*Trecho da fonte*.
※
Não é preciso ter medo de excluir algum grupo de pessoas ao se posicionar.

Quem quer vender para todos, não vende para ninguém.

Como começar a criar o Posicionamento?

O livro clássico do Al Ries e Jack Trout não trazem nenhuma maneira estruturada de se criar o Posicionamento.

Isso faz sentido se pensarmos que ele deve ser criado através de atividades já comuns quando se fala em planejamento estratégico, pesquisa de mercado, análise SWOT e tudo que já se fazia para entender o mercado e as pessoas.

De qualquer forma algum tipo de guia sempre é útil e nas últimas décadas surgiram alguns modelos.

Como posicionar uma marca ou produto é uma decisão estratégica ela tem uma certa visão do futuro. O que a nossa empresa deseja ser para se diferenciar das outras de maneira relevante?

É como uma promessa que se faz ao mercado. Então, até que ponto devemos ir?

Temos o estado atual da empresa e um possível estado futuro.

Se o Posicionamento fica somente no estado atual, pode ser forte por um tempo mas ficar preso a ele e não enxergar o que acontece fora a ponto de se tornar míope, representa uma ameaça.

Mas também ficar somente em um estado idealizado vai ser difícil se tornar relevante e sólido porque a própria empresa pode não ter o que é necessário para colocá-lo em prática.

Em um livro chamado Positioning for Professionals: How Professional Knowledge Firms Can Differentiate Their Way to Success vi uma imagem bem simples que dá uma boa noção de como equilibrar isso:

Como posicionar sua empresa?

Entre o estado atual e o aspiracional, o Posicionamento vai ter boa parte o elemento de onde se quer chegar.

Qual posição se quer defender e se diferenciar.

Existem diferentes estratégias de como se posicionar, mas uma que eu acho muito interessante e quando bem feita dá grandes resultados é a de se criar um novo mercado caso você não possa ser o líder do seu.
※
*Bloco de dados*.
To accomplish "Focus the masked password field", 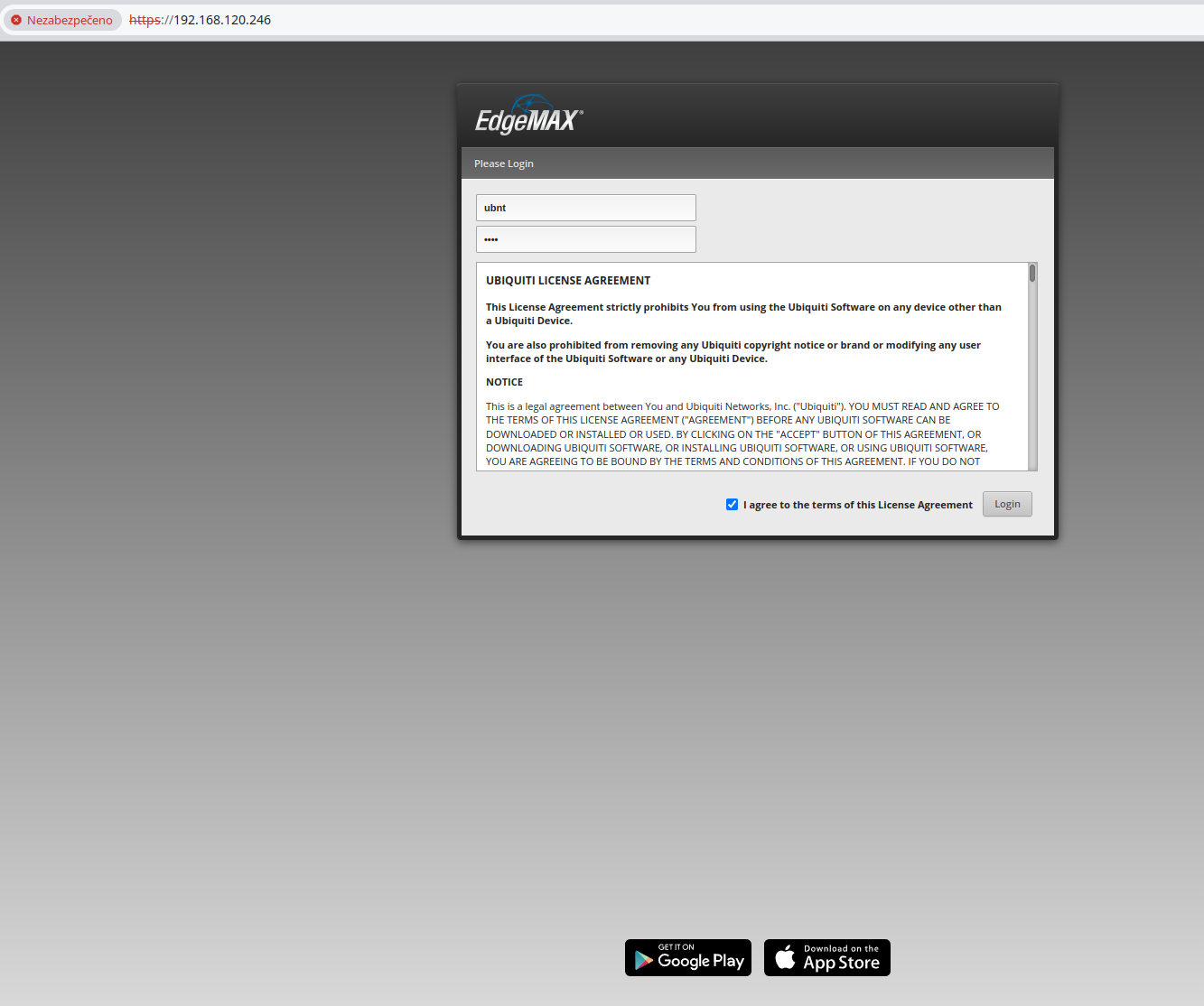I will [x=585, y=239].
※
*Exercício*. Pode dar continuidade ao texto sobre posicionamento de marcas a partir da última frase?

*Problema resolvido*.
Tem dois casos que são emblemáticos no mercado de produtos de tecnologia: HubSpot e Drift.

No caso da HubSpot a empresa criou todo um mercado de Inbound Marketing, posicionou sua ferramenta de Automação de Marketing como sendo de Inbound Marketing e se tornou a líder nesse segmento.

É importante lembrar que antes deles criarem esse termo, Seth Godin havia escrito um livro chamado Permission Marketing com idéias muito semelhantes. Isso lá em 1999.

A HubSpot precisou fazer um esforço muito grande para educar o mercado e por na cabeça dos profissionais ao redor do mundo que Inbound Marketing era a melhor maneira de se trabalhar e que a ferramenta deles era essencial para isso.

Um caso mais recente é o do Drift. Eu acompanho eles e o Intercom faz muito tempo. Lembro quando o Drift lançou seu Beta e ainda tinha como nome Driftt.

No início, tanto eles quanto Intercom, focavam no mesmo público: times de Produto.

Eles vendiam um atendimento e contato mais próximo com os usuários dentro dos produtos.

Com o tempo o Drift foi mudando seu foco, passou a falar com times de Vendas e Marketing. Então, veio o termo Conversational Marketing.

Escreveram livro sobre isso. Falam sobre isso o tempo inteiro. Criaram um novo mercado e são os líderes.

Pode não ser um mercado grande, mas já vi outras empresas que vendiam algum tipo de produto de comunicação que passaram a usar Conversational Marketing como definem o que fazem e o que oferecem.

Dá pra dizer que tão conseguindo um certo sucesso, não acham? Dessa maneira eles se distanciam do Intercom e de outras ferramentas.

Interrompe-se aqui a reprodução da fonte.